There seem to be comedy improvisation shows all over London at the moment. If comedy is the new rock ’n’ roll, then I guess improvisation is like the occasional fad for long guitar riffs.
I have mentioned in a previous blog that, when I was a student (around the time Louis XIV was on the throne of France), I saw Keith Johnstone’s seminal weekly Theatre Machine in Hampstead.
I have also blogged before about the comedy improvisation show Set List, when it was the sleeper comedy hit at this year’s Edinburgh Fringe.
It started small but gathered extraordinary word-of-mouth, especially among performers and, despite venue and time changes which would have scuppered other Fringe shows, it very quickly had full houses and ‘Name’ comics lining up, desperate to perform and – just as important – to be seen to perform. It was a show with prestige among comedians.
Last night, ending a run at the Soho Theatre in London, Set List had a packed audience, up for anything, full of anticipation at attending an ‘event’.

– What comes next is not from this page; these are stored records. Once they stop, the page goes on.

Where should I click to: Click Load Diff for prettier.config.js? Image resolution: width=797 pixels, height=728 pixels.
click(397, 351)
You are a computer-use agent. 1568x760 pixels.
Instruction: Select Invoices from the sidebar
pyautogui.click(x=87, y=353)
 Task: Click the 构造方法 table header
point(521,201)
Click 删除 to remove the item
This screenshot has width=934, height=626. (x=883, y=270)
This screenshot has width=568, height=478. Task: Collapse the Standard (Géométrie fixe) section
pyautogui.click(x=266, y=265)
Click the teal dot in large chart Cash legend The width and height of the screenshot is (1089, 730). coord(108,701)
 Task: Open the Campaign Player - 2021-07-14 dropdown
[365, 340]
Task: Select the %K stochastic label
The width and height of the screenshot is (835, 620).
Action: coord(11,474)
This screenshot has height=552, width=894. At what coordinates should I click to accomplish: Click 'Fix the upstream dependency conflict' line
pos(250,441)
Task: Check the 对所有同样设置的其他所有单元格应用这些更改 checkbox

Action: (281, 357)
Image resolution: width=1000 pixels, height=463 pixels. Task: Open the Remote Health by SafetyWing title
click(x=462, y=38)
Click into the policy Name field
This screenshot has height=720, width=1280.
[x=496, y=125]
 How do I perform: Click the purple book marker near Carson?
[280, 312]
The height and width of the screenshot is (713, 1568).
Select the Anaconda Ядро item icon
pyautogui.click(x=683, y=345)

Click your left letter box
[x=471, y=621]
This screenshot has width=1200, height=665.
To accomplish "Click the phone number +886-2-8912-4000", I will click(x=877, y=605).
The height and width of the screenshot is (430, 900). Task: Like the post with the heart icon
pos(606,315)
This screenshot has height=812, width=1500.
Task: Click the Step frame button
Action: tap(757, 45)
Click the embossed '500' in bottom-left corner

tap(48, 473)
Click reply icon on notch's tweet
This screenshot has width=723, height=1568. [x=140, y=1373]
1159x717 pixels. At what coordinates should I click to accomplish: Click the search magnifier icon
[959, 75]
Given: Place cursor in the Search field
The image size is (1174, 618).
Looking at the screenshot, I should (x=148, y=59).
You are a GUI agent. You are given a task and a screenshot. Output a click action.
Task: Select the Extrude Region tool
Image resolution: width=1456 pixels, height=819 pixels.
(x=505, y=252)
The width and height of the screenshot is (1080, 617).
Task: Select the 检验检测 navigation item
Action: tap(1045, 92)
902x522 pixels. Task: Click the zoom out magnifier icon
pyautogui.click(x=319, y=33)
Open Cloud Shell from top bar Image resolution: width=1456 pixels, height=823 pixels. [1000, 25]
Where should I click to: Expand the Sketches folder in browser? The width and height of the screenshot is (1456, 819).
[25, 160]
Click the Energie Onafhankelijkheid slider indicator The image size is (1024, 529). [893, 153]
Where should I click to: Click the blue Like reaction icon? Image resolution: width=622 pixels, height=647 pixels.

You know you are onto a winner if your first-on-the-bill is the wonderful Rich Hall, your final act Andrew Maxwell has ploughed through Saturday night London traffic from a performance in Greenwich to take part in your show and, when a billed act drops out, you can get a last-minute stand-in of the calibre of Dave Gorman.
Quite how this ‘hot ticket’ feeling happens is almost always beyond comprehension.
Of course, it helps that the man behind Set List is Paul Provenza director of the cult comedy industry documentary The Aristocrats, (who flew over from Los Angeles to attend the last few shows) and that his man on British soil is the well-connected comic Matt Kirshen, but there is also very shrewd marketing going on.
The sense of anticipation last night (in an audience who had overwhelmingly not seen Set List before) was built-up partly by its late start – there’s nothing like being stuck in an over-crowded entrance hallway filled with chatty Guardian readers for 20 minutes to build a sense of up-market expectation – but also by an on-stage screen which, as the room filled up, was flashing rave quotes about the show from publications and, surprisingly, one from the excellent rising comic Diane Spencer.
There are currently bigger comedy names than Diane Spencer, but I suspect the Set List originators have rightly thought, “She is likely to become very successful,” and are getting into her good books early.
Shrewd marketing. If the punters recognise her name, they give themselves a pat on the back for having their fingers on the pulse. If that is physically possible.
All improvisation shows are, by their nature, a variable ride, but the (justified) self-aggrandisement of Set List works wonders. You are left in no doubt from the flyers, pre-show build-up and great sales technique of compere Matt Kirshen that you are attending an ‘event’ of some importance and that you are a superior punter for having chosen to be there.
Of course, it also helps that, unlike most improvisation shows which have built-in safety-nets of pre-prepared arcs and relationships, Set List is genuinely improvised by the comics and often savagely exposes comedians who are falling back on their own old material or who cannot link the six bizarre topic titles they are given.
If they perform six little separate routines based round the six given phrases, it does not work. They look like open-spot beginners.
But, if they can knit the six unconnected Set List topics together with one or more ongoing subject threads, then they can soar – as Rich Hall did last night with Alaska, grisly bears and Sarah Palin working wonders for him.
He triumphed, but I think the reason top comedians want to perform on Set List is really because it is creatively dangerous. The risk of falling off the comedy high-wire is greater because the performers are not in as much control as in a normal stand-up act and, as I have written before in this blog, I think comedians are a bunch of masochists with an urge to fail.